Money managers boosted bullish bets on cocoa traded in London to the highest in more than a year in the week ended Sept. 3, according to NYSE Liffe data. Investors held a net-long position, or a bet on higher prices, of 57,966 futures, the biggest bullish bet since Aug. 28, 2012.
Chocolate makers may have already locked in some cocoa. Hershey Co., based in Hershey, Pennsylvania, covers its commodity costs three to 24 months in advance, David Tacka, chief financial officer, said on an earnings call July 25. 1-800-Flowers.Com Inc., the Carle Place, New York-based maker of Fannie May brand chocolates, “locked in very favorable pricing on cocoa that will cover us through this fiscal year,” William E. Shea, chief financial officer, said Aug. 29.
While chocolate sales measured in dollars will climb 6.2 percent next year, sales volume will gain 2 percent this year and the next after growing 1.4 percent in 2011, according to Euromonitor. Volume will advance the most in the Middle East and Africa, gaining 5.8 percent next year.
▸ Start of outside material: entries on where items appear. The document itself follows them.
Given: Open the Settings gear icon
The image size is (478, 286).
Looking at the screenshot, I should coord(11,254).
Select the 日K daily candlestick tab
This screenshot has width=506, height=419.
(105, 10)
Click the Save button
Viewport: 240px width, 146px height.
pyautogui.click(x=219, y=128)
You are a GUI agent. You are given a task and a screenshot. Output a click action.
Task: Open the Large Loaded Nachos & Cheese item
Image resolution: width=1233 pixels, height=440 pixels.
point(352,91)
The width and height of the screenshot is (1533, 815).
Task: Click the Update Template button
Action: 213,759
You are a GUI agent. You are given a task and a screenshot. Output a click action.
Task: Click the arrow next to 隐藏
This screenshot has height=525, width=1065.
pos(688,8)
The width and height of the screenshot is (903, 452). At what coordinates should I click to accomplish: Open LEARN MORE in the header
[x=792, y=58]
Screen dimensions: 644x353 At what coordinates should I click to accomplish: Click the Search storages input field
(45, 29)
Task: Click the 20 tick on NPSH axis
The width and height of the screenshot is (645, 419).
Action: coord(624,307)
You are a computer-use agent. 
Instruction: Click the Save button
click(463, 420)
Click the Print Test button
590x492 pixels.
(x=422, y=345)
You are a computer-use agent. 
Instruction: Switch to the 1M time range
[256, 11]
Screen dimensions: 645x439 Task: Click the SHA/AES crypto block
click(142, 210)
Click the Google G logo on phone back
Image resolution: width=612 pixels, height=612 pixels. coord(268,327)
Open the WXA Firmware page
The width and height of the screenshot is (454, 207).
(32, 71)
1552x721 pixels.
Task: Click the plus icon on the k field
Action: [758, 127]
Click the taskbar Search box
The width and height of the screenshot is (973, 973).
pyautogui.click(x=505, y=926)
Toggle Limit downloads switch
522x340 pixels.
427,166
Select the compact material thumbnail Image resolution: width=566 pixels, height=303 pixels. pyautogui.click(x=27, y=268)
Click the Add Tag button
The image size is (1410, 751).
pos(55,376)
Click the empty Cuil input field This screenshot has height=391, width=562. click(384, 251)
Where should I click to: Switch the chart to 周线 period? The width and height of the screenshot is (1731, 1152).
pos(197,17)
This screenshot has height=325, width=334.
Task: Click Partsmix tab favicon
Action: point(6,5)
It’ll jump 5.4 percent in Asia Pacific, 5 percent in Latin America, and 7.5 percent in Turkey.
Consumption in the Middle East and Africa will keep expanding, as it’s now 300 grams (0.7 pound) per person per year, less than a third of the global average, Euromonitor’s Redruello said.
“People initially bought into the rally because of dry weather in West Africa, but now consumption is also looking good,” said Jerome Jourquin, head of agricultural derivatives at Aurel BGC in Paris. “Smaller crops combined with high demand is obviously good for prices.”